As teachers leave the profession they often cite that it’s not possible for professionals who have Bachelor’s and Master’s degrees to live on a teacher’s salary. 

“You put in at least four years of college and come out and make a wage that’s so low that you can’t support a family on. That you possibly will be getting free and reduced lunch for your children. And that’s only part of it,” said Carol Robinson a retired business teacher from Concord Junior High. 

Robinson said she wouldn’t encourage young people to get into teaching. Neither would her daughter Kristen Weatherholt who teaches science at Concord Junior High.

“If I were to be asked, and I’ve told this to students, is I don’t encourage them to go into teaching right now,” Weatherholt said. “I encourage them away from teaching and what she was saying, it’s unfortunate that when we have so many good educators leaving and you have less educators coming in it’s going to leave schools and classes with educators who aren’t who the student’s deserve.”

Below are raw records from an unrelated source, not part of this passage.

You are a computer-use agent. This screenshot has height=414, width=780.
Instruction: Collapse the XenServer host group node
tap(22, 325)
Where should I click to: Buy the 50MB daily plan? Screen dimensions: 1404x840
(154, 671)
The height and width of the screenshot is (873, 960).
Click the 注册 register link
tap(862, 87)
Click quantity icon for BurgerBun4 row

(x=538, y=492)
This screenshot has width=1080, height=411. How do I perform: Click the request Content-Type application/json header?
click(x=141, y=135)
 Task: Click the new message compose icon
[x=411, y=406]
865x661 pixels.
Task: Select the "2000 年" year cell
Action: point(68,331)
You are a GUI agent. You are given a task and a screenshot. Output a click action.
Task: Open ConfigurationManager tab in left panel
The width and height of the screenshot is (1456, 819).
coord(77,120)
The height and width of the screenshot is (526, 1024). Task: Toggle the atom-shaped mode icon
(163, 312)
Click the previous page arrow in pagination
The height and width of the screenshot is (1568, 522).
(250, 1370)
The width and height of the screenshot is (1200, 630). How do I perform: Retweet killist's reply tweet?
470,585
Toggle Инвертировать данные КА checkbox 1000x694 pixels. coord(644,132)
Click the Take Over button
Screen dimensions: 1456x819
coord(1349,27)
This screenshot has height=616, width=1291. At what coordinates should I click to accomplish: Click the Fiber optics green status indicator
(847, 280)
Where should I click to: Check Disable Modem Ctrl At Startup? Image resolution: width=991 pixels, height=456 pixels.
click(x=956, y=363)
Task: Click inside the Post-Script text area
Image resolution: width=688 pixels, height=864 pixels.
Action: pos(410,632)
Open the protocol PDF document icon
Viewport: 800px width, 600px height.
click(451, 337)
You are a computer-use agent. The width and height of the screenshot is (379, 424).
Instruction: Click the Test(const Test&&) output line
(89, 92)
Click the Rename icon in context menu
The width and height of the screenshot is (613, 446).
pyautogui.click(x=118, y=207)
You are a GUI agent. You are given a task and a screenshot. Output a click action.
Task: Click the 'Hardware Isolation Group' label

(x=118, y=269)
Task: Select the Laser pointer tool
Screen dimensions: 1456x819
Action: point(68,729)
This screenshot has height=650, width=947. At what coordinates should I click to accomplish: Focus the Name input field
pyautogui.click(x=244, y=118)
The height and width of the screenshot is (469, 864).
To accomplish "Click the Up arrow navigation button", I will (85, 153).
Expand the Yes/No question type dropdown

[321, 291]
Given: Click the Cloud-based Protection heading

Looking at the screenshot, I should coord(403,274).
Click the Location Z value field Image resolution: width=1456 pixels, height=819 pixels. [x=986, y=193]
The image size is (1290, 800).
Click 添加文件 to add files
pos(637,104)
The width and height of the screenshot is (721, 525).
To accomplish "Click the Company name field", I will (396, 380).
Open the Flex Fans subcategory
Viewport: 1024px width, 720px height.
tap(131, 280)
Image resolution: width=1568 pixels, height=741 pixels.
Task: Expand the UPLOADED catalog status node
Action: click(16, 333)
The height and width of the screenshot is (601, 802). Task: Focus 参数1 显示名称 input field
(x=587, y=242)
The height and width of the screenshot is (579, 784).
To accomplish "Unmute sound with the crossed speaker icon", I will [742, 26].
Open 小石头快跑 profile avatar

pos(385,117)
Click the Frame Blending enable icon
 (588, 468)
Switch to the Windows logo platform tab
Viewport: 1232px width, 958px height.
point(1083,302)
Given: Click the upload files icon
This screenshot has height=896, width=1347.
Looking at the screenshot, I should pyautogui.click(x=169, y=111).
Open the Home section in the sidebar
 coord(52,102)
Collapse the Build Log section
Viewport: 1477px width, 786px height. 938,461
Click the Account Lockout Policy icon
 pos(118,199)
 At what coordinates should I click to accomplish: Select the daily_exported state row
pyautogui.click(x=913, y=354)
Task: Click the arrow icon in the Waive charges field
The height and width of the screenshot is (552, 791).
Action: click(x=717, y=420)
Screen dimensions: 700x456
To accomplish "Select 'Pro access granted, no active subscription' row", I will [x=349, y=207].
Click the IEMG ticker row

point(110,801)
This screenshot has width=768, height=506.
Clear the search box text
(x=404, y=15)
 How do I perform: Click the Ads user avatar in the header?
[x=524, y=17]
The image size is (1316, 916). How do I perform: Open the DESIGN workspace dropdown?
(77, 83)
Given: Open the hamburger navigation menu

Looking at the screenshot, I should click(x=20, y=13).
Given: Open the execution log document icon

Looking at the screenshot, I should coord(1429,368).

Kristen’s daughter Morgan Weatherholt is going to the rally. She’s in the seventh grade at Concord Junior High. She says she might want to be a teacher when she grows up. 

But no matter what, she said, people should respect teachers. “The smartest people in the world they’re not who they are without the teachers that they had when they were younger. We need our teachers.”

Seventh grader Chloe Conley-Shannon will be at the rally Tuesday she thinks teachers will be able to get through to lawmakers because that’s what teachers do all day--make students understand.

“Most of the time teachers know, like really know, how to express what they want the people to know in a really sophisticated manner that it can really get across and really make a dent in what we’re doing and make a point.”

Chloe’s mom Erica Shannon teaches at Concord. She says Chloe asked to go but she’s glad that her daughter and other students will get to be at the rally, or at least see and hear about it. “We need to be the role models for our students. If we believe that there are injustices, that there is not fairness going on we need to show our students how to advocate for these needs.”

Ultimately teachers say the rally isn’t for them. English teacher Laura Livrone.

“Public schools are for the state of Indiana. They’re not for teachers. They’re for Indiana’s kids, Indiana’s Economy, Indiana’s communities.”

Indiana Governor Eric Holcomb has said that schools choosing to close for the day is a local decision. He said it’s good the teachers are speaking out, but he’s waiting for information from his appointed Teacher Pay Commission before he’ll support any of the changes the teachers are calling for. 

Holcomb will not be present at the capital on Tuesday because he will be in Florida for a Republican Governors Association Conference that’s been on the calendar for months. 

Other state lawmakers will be at the statehouse on Tuesday. It’s organization day, a day legislators return to the capital to do business ahead of the 2020 session.